Sócrates, censurado pela Globo, mesmo depois de morto
Sócrates foi um dos maiores jogadores da história do futebol brasileiro.
E era amplamente reconhecido e respeitado pelo seu caráter, pela sua inteligência e pela sua personalidade.
O que nenhum grande veículo da grande mídia cita é que Sócrates era alguém convictamente de esquerda.
Ou melhor, como ele próprio dizia, não era de esquerda ou de direita. Era “socialista no sentido pleno da palavra”*.
Como poucos, Sócrates era um ser humano integral, coerente entre o que pensava/falava e o que fazia.
O seu modo de comemorar gols, muitas vezes sem a intensidade proporcional que gera nos torcedores, mas sempre com o punho cerrado no braço erguido, é uma saudação comunista clássica**.
Ontem, minutos antes do início da partida contra o Palmeiras, na derradeira rodada do Brasileirão 2011, jogadores, torcedores e comissão técnica do Corinthinans o homenageram, imitando o gesto que ele tantas vezes repetiu.
Os dois narradores da Globo (Cléber Machado, na TV aberta, e Milton Leite, na Sportv) mencionaram apenas “a forma como ele comemorava seus gols”.
Não estão errados, óbvio. Mas aplicaram ao pé da letra o Manual da Rede Globo: tornar invisíveis as ideias e os símbolos comunistas, socialistas e da esquerda em geral.
A censura é tão sutil – e ao mesmo tempo insidiosa – que a simples omissão contínua dessa referência, ao longo de tanto tempo, naturaliza a desinfomação. Pouquíssima gente – mesmo muitos corintianos de esquerda – sabe que o gesto de Sócrates era uma menção à ideologia que ele defendia. É possível até que os narradores da Globo não saibam desse “detalhe”.
A não disseminação dessa referência – feita por um ídolo, uma estrela do esporte, uma pessoa pública de grande visibilidade, mas de convicções contrárias ao establishment – é um ótimo exemplo de uma minúscula, embora muito eficiente (inclusive porque é camuflada), ação da guerrilha ideológica que – apresentando-se como algo “natural”, casual – é feita sistemática e permanentemente pelos meios de comunicação.
Em resumo: neutralização ou contrapropaganda ideológica.
Os meios de comunicação (e seus porta vozes) fazem apenas o seu papel – de aparelhos privados de hegemonia, para usar o conceito gramsciano. Cabe a nós combater e desconstruir esta ação deletéria.
Sócrates era (e continuará) sempre saudado como alguém íntegro e um grande profissional, mas não interessa – aos donos do discurso oficial – lembrar que ele também era comunista.
Daí a censura. Sutil e perversa, porque esconde uma dimensão do ser humano Sócrates que faz parte da sua essência e da sua integralidade enquanto pessoa.

Entradas fornecidas —

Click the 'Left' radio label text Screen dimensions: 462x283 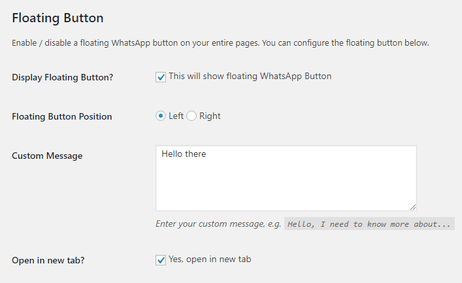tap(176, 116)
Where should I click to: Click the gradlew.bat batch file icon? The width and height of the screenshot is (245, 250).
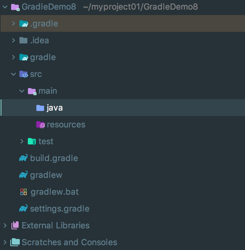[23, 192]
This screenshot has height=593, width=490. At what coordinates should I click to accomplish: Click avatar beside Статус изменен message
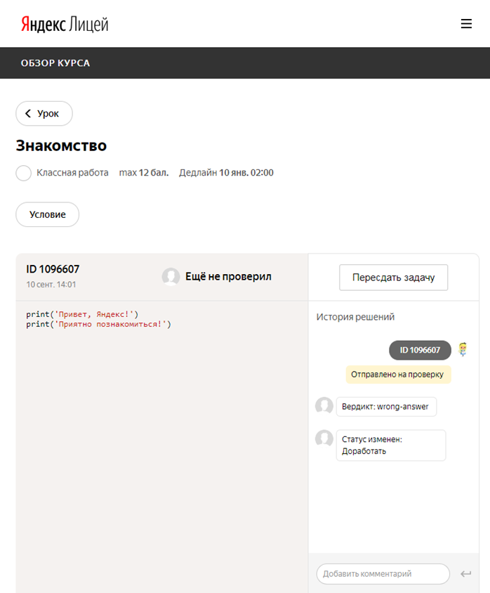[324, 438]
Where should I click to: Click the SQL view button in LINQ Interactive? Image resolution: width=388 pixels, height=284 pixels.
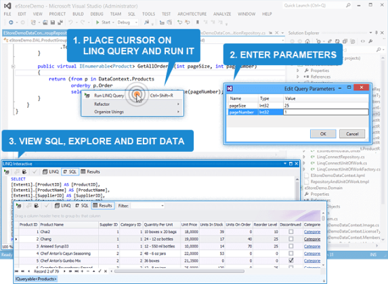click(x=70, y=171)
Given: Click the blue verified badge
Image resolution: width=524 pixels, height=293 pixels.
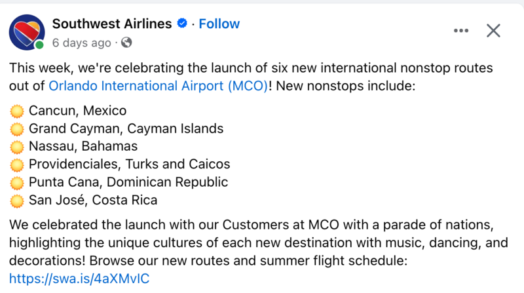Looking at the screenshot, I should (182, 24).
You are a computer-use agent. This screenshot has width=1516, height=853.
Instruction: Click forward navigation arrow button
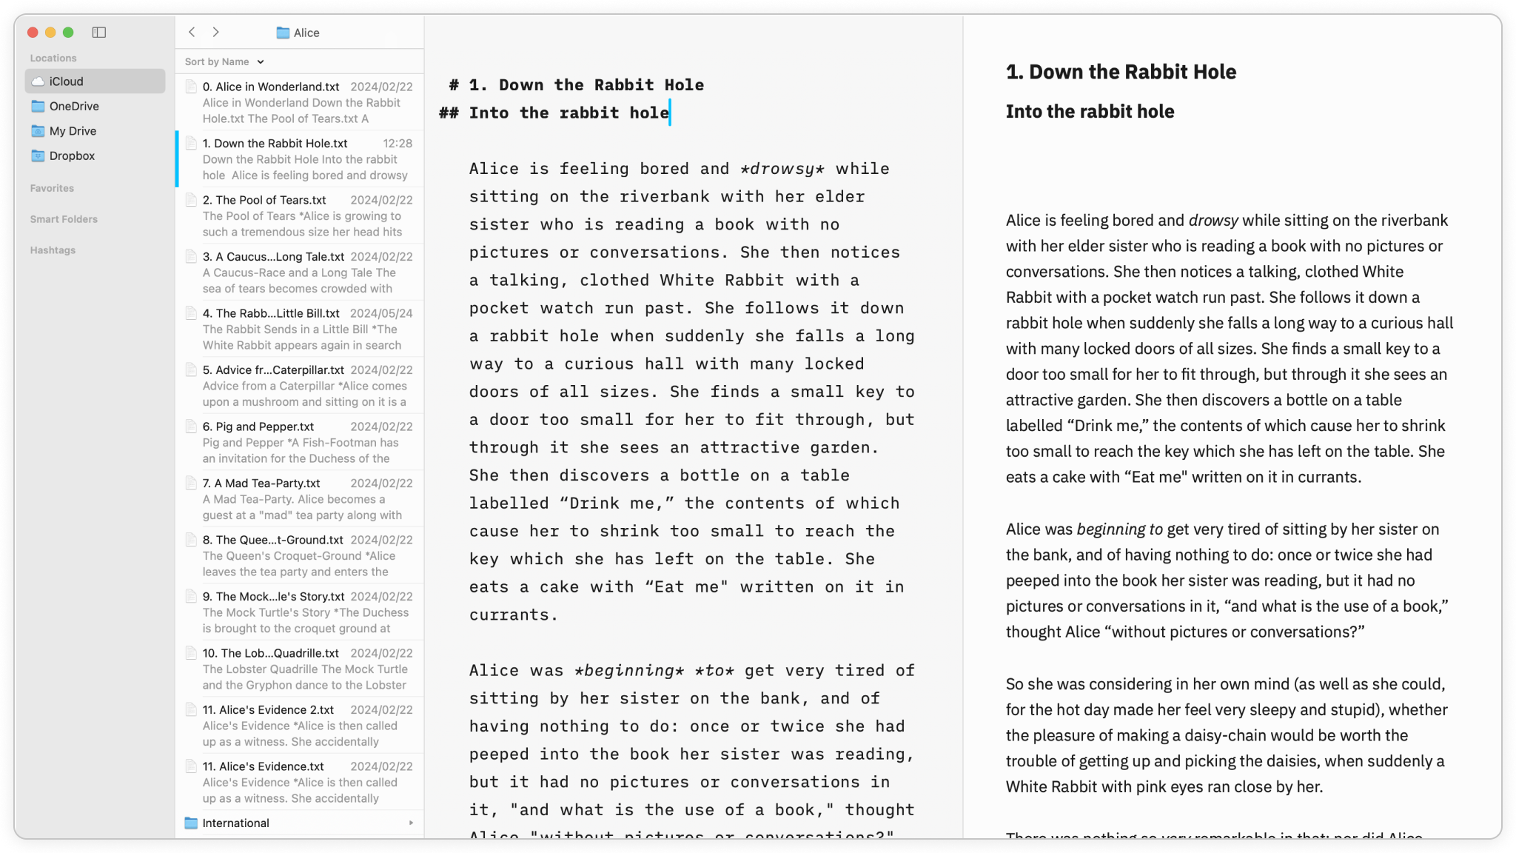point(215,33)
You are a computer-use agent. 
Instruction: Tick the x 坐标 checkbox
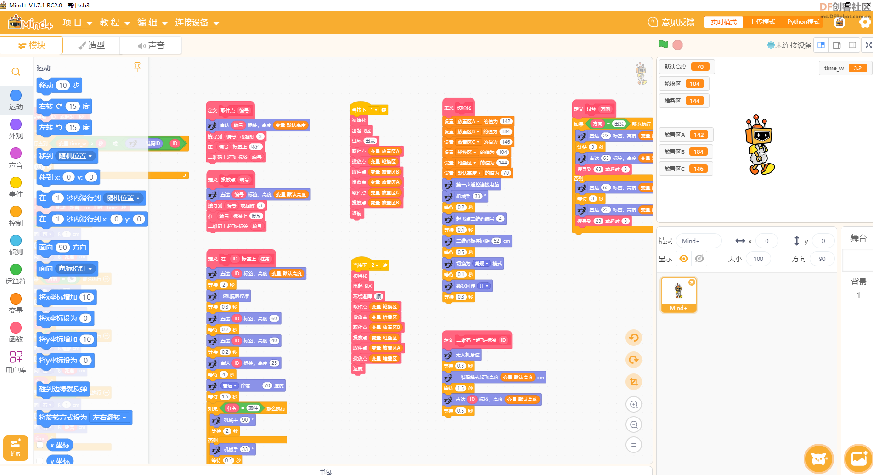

Tarefas do exercício —
**a.** Responda, com base no texto sobre Sócrates:
(i) Como o próprio Sócrates se definia politicamente?
(ii) Quais narradores da Globo são citados, e em que canal trabalhava cada um?
(iii) Contra qual time foi a partida em que os corintianos o homenagearam?
**b.** Traduza para o inglês esta frase do texto sobre Sócrates: "E era amplamente reconhecido e respeitado pelo seu caráter, pela sua inteligência e pela sua personalidade."
**c.** Escreva a continuação do texto sobre Sócrates, começando logo após a sua última frase.

Respostas por tarefa —
**a.**
(i) Como "socialista no sentido pleno da palavra".
(ii) Cléber Machado, na TV aberta, e Milton Leite, no Sportv.
(iii) Contra o Palmeiras.

**b.** And he was widely recognized and respected for his character, his intelligence, and his personality.

**c.**
Daqui a 100 anos, a persistir essa censura, ninguém saberá que Sócrates se afirmava comunista.
Se é para perpetuar e celebrar a memória de Sócrates, que o façamos na sua integralidade, e não apenas parcial e convenientemente.
*A frase completa de Sócrates, respondendo uma pergunta da jornalista Rodrigues, se ele se considerava uma pessoa de esquerda, numa entrevista à revista Caros Amigos (junho de 2010), é a seguinte:
- Isso é bobagem. Esquerda, direita. Eu sou socialista, não sei se isso é ser de esquerda. Não sei, mas por que de esquerda? Aí é que está, são rótulos. Sou socialista, no sentido pleno da palavra. Comunista. Eu sou cubano, queria ter nascido em Cuba, sou cubano.
**Assim como o punho cerrado é um símbolo comunista, o braço levantado com a palma da mão estendida – a “saudação romana” – é um símbolo dos fascistas, ainda hoje usado pela torcida da Lazio, clube de Roma onde hoje joga o ex-são paulino Hernandes. Um caso polêmico foi o uso do gesto por um jogador da Lazio assumidamente apoiador de ideias fascistas, Paolo di Canio, que chegou a ser multado por conta da atitude.
***Um dos filhos de Sócrates foi batizado de Fidel, em homenagem ao líder cubano. Você também não ouvirá/verá essa informação na grande mídia.
****A saudação comunista do punho cerrado existe muito antes de os Panteras Negras passarem a usá-la e de Tommie Smith e John Carlos a usarem durante a cerimônia de medalha nos Jogos Olímpicos do México, em 1968.
PS: Enfatizo que ele foi censurado “mesmo depois de morto” porque, normalmente, a guerrilha ideológica acaba (ou, pelo menos, arrefece e as características do adversário são reconhecidas) quando o adversário tomba, mas como a memória do Sócrates será eterna, não é bom arriscar…
Viva Sócrates!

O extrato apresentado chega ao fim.